Those challenges will be present when the next school year starts in the fall, Baca-Oehlert says, and will only be exacerbated by the reduced budget.

“The fact is our students are going to be going back to school with significant needs,” she says, “We know our students are going to need more resources, and our funding has been cut to a point where there’s going to be less resources.”

CEA lobbied lawmakers at the end of the recent legislative session to make changes that would boost education spending, like reducing or redirecting the amount spent on standardized testing and “costly” evaluation systems into avenues that support educators better. Last year, the state spent $23 million on standardized testing, with much of the money going to private testing companies, Baca-Oehlert says.

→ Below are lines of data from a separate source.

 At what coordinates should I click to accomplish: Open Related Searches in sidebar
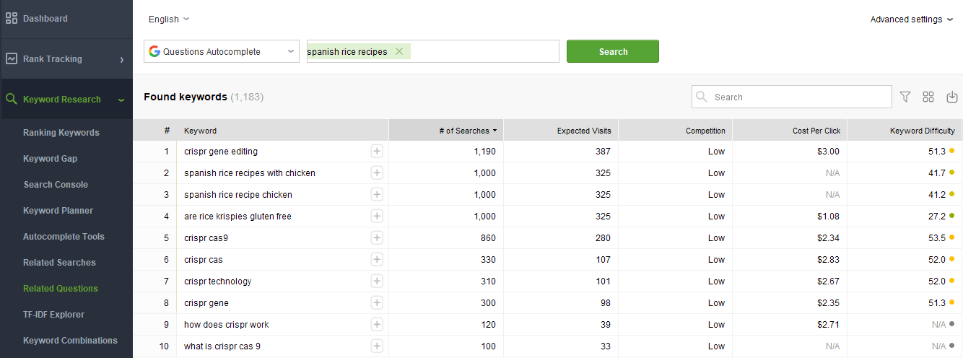59,263
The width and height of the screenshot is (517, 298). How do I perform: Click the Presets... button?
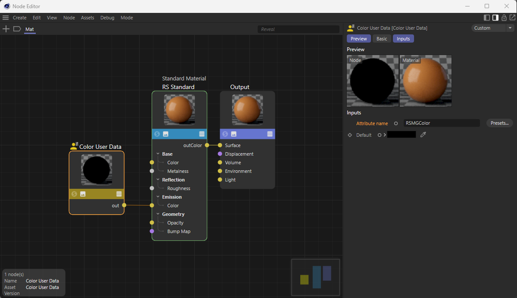pos(499,123)
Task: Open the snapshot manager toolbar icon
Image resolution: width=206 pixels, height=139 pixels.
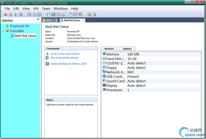Action: [x=39, y=14]
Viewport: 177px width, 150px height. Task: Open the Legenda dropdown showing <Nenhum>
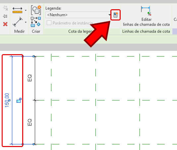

CEA also lobbied for cutting corporate tax loopholes, which would allow more funds to flow to the education system. That resulted in a bill that ultimately passed but, after opposition from business groups, was limited to $100 million in funds redirected to education over several years — much less than was anticipated by education advocates.

There is also some relief in federal CARES Act funding, at least this year, with $510 million going to K-12 spending in Colorado. 

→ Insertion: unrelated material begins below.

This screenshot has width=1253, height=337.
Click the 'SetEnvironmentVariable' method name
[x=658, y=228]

Come November, education advocates will also try their hands at the ballot box again. Initiative 271 is currently circulating for signatures and would tax high earners more, with 50% of the revenue going to K-12 schools. But if the initiative is anything like others that sought to raise funds for education in Colorado, it’s got a long shot at passing.

“My greatest hope is that Coloradans see the need and that they will prioritize what I consider our greatest resource: our students, our children, our future,” Baca-Oehlert says. “Why voters have not prioritized this in the past, that’s tough question. All we can do is hope voters see the reality [now].”